**Required work:** Print, in exact form, the lines below from the one containing "You are a GUI" through the one containing "NEXT (363, 1690)", and omit all others.

**Given records:**
★ ★ ★ ★

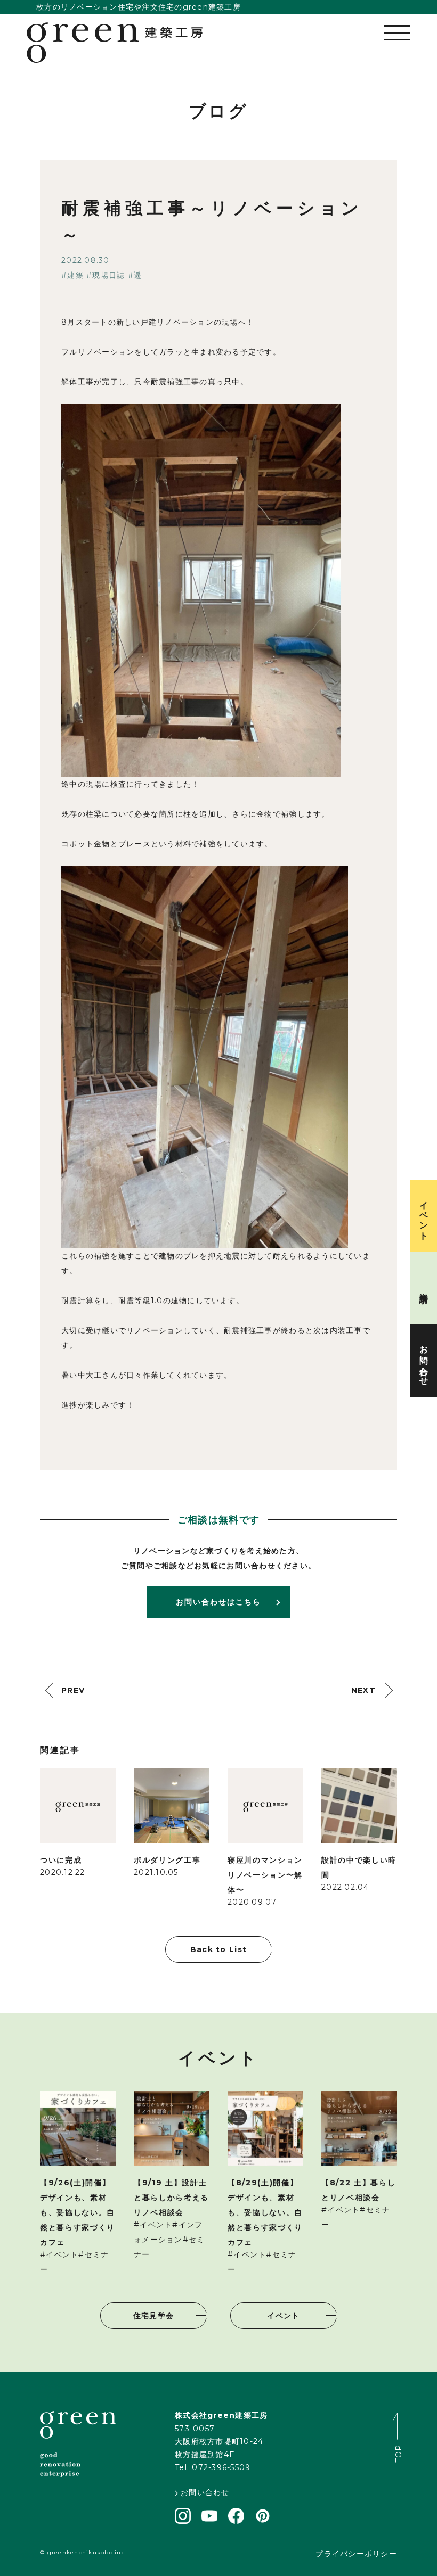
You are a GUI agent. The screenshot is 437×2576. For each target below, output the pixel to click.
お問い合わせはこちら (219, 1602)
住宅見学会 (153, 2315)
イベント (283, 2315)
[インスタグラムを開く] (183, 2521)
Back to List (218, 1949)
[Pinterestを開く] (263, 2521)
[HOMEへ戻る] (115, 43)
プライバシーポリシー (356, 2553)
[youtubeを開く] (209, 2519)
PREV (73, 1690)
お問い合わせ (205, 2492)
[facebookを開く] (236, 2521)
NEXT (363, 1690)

★ ★ ★ ★

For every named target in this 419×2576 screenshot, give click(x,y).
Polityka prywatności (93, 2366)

★ ★ ★ ★

**Response box:**
You are a GUI agent. The screenshot is 437×2576. For each target below, output the pixel to click.
お問い合わせはこちら (219, 1602)
住宅見学会 (153, 2315)
イベント (283, 2315)
[インスタグラムを開く] (183, 2521)
Back to List (218, 1949)
[Pinterestを開く] (263, 2521)
[HOMEへ戻る] (115, 43)
プライバシーポリシー (356, 2553)
[youtubeを開く] (209, 2519)
PREV (73, 1690)
お問い合わせ (205, 2492)
[facebookを開く] (236, 2521)
NEXT (363, 1690)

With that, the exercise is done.